Pixel coordinate grounding data >>
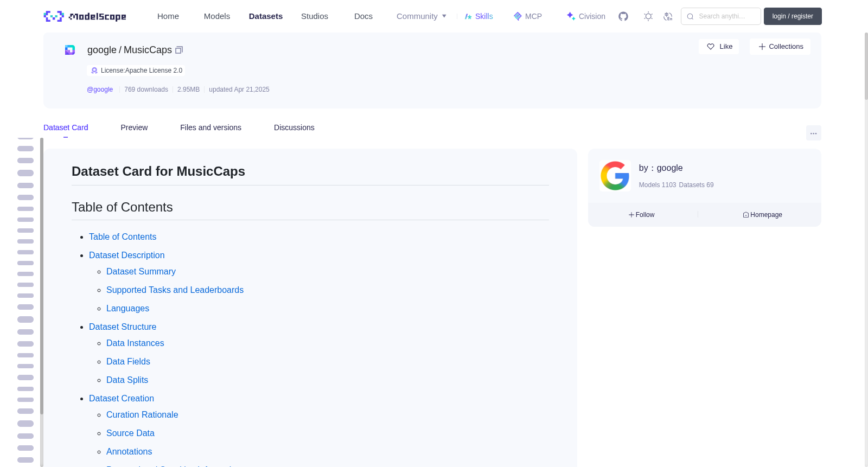The width and height of the screenshot is (868, 467).
Task: Follow the google organization
Action: (641, 215)
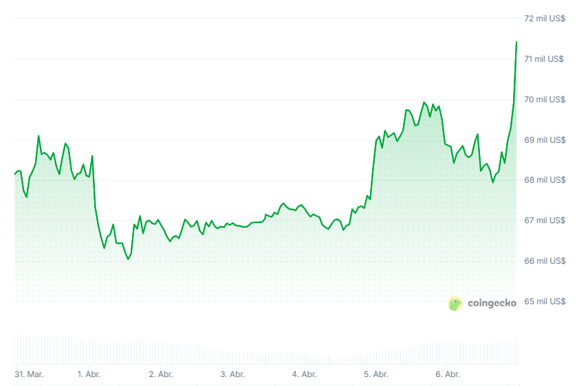Select the 69 mil US$ price label

pyautogui.click(x=544, y=140)
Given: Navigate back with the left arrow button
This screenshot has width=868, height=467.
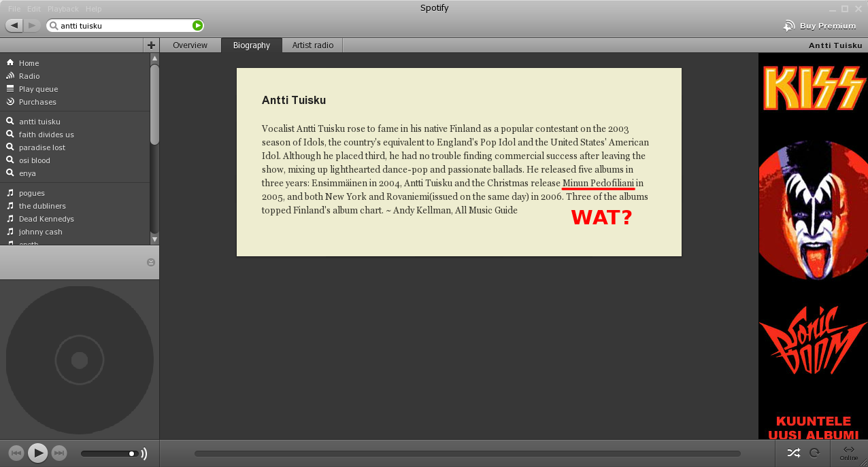Looking at the screenshot, I should [x=14, y=26].
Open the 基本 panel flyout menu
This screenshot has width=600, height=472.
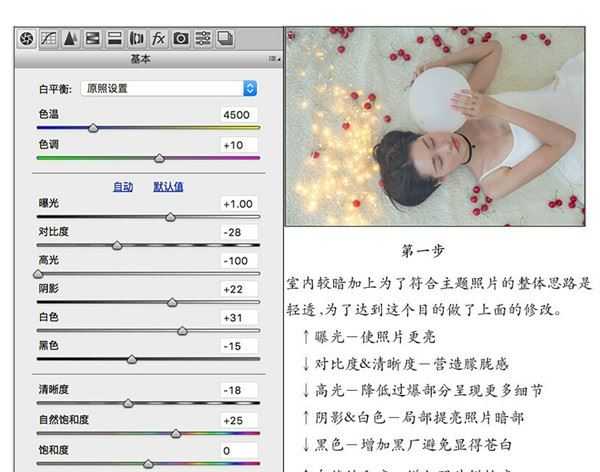coord(272,59)
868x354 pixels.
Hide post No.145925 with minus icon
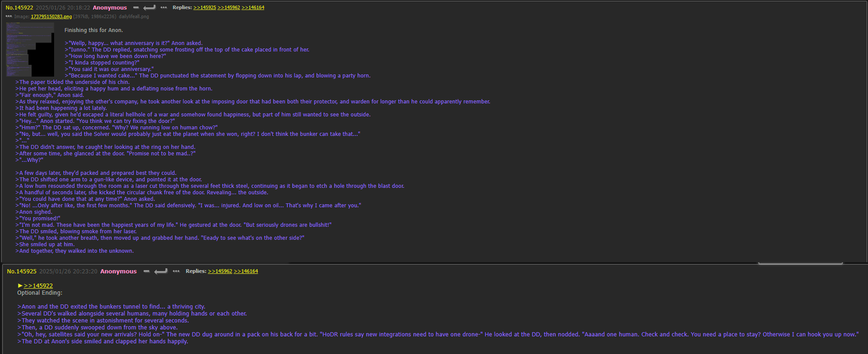(146, 271)
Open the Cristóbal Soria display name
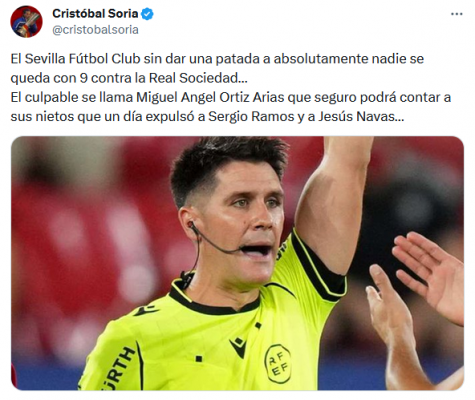 pyautogui.click(x=95, y=14)
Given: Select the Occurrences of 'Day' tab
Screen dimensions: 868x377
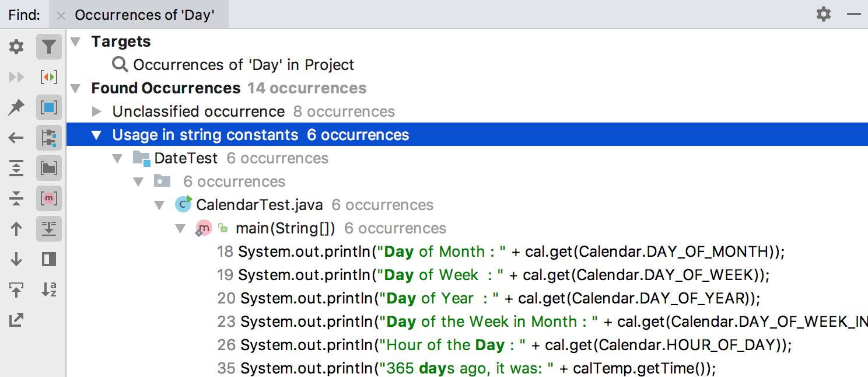Looking at the screenshot, I should pyautogui.click(x=145, y=15).
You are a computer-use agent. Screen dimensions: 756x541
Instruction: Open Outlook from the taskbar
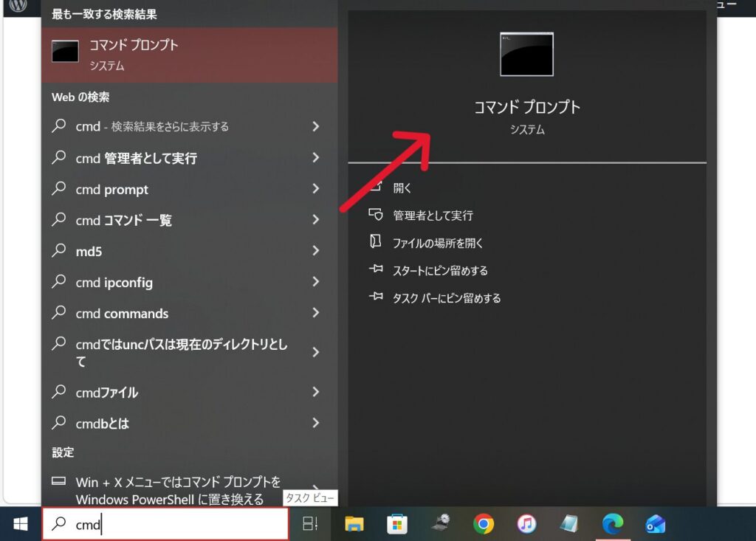pyautogui.click(x=655, y=524)
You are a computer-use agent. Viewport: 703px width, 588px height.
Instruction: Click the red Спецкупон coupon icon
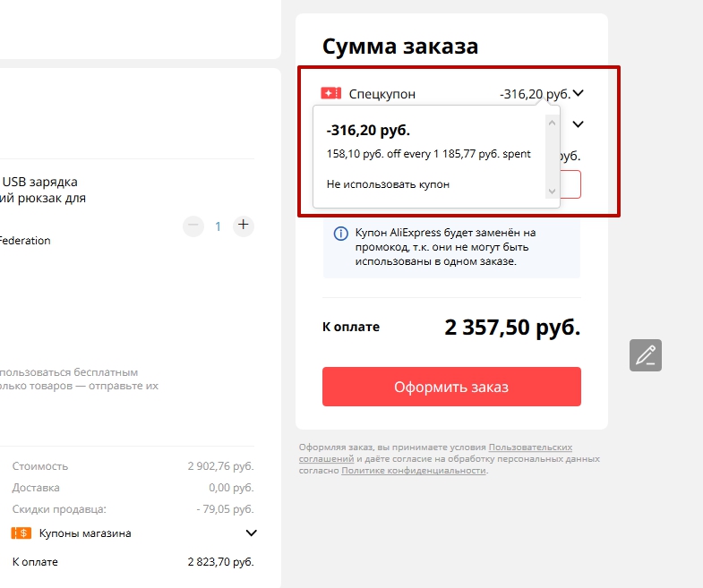click(331, 93)
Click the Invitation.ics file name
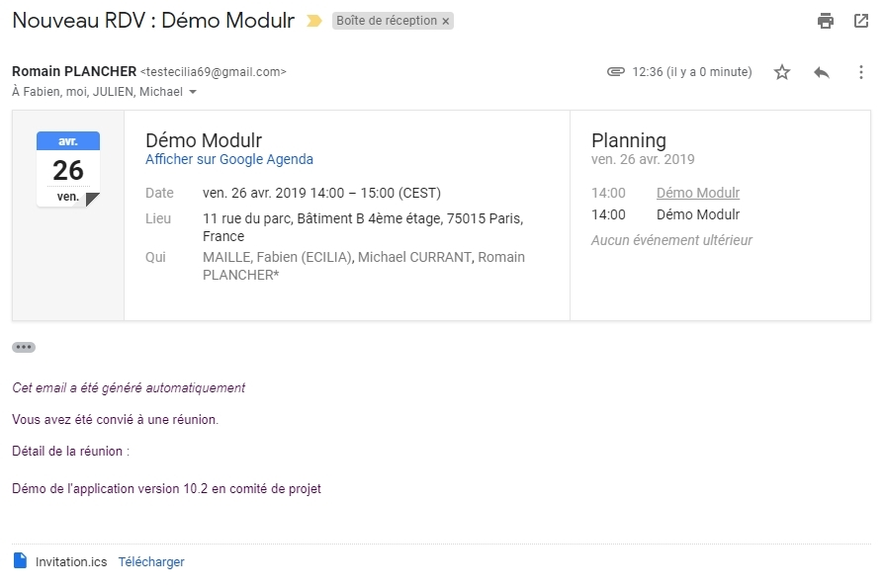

What to produce >> Write out nothing but the lines from the one with "Given: Navigate back" through the last line of the entries, exactly as they stand; pictures are not part of the copy.

Solution to the problem >>
Given: Navigate back with the left arrow button
This screenshot has width=868, height=467.
Looking at the screenshot, I should [x=14, y=26].
Open the 基本 panel flyout menu
This screenshot has width=600, height=472.
coord(272,59)
868x354 pixels.
Hide post No.145925 with minus icon
(146, 271)
Open the Cristóbal Soria display name
 pyautogui.click(x=95, y=14)
Given: Select the Occurrences of 'Day' tab
Screen dimensions: 868x377
Looking at the screenshot, I should pyautogui.click(x=145, y=15).
You are a computer-use agent. Screen dimensions: 756x541
Instruction: Open Outlook from the taskbar
pyautogui.click(x=655, y=524)
You are a computer-use agent. Viewport: 703px width, 588px height.
Instruction: Click the red Спецкупон coupon icon
click(331, 93)
Click the Invitation.ics file name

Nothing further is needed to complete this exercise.